[TASK PROMPT] Leaving out the pictures, please reproduce exactly and only the lines from the one that contains "The width and" through the last line below.

[SOURCE MATERIAL]
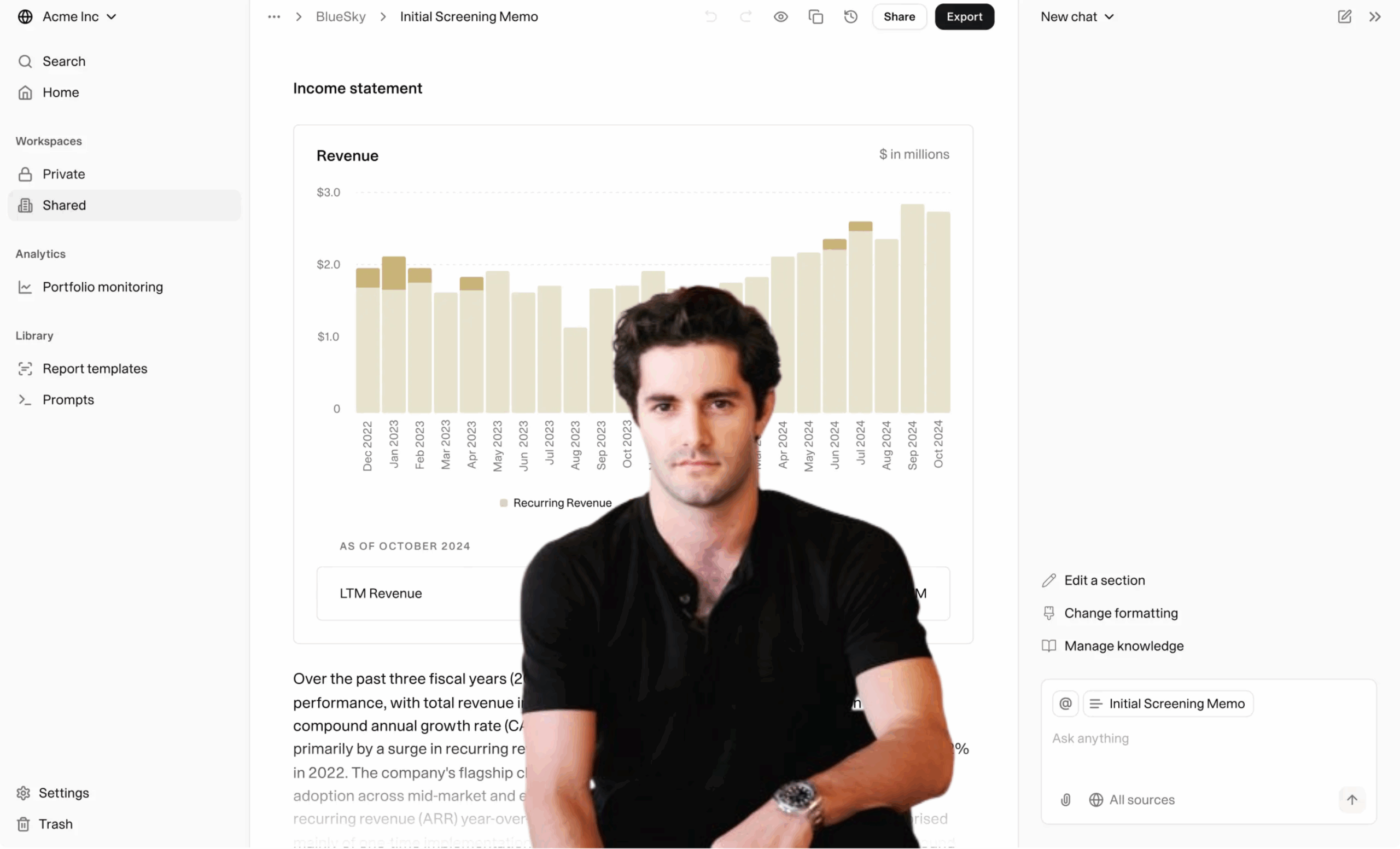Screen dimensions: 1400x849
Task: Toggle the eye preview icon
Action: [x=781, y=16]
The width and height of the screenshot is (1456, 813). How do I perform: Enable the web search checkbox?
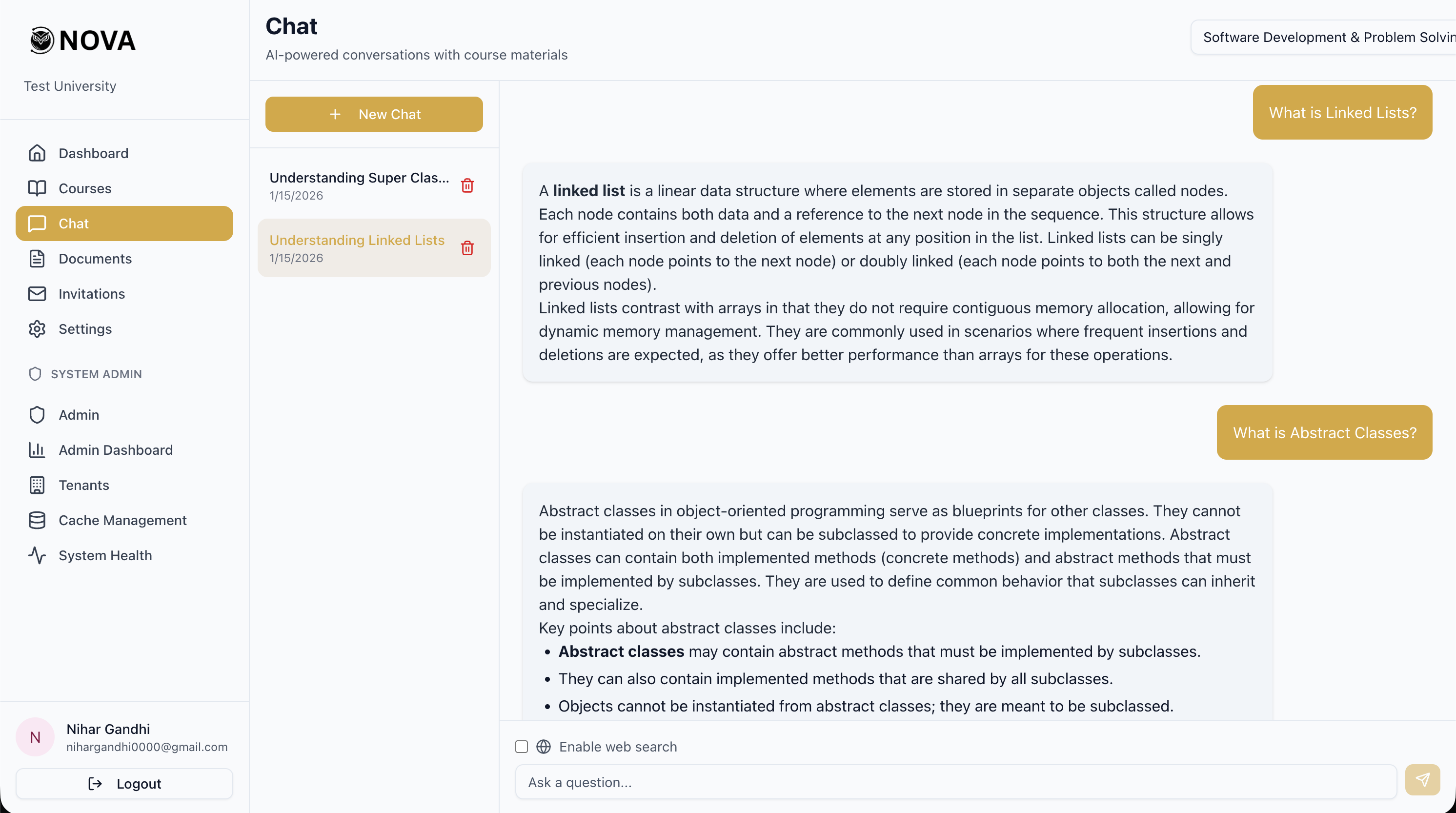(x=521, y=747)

[ANSWER TO THIS EXERCISE]
The width and height of the screenshot is (1456, 813). How do I perform: Enable the web search checkbox?
(x=521, y=747)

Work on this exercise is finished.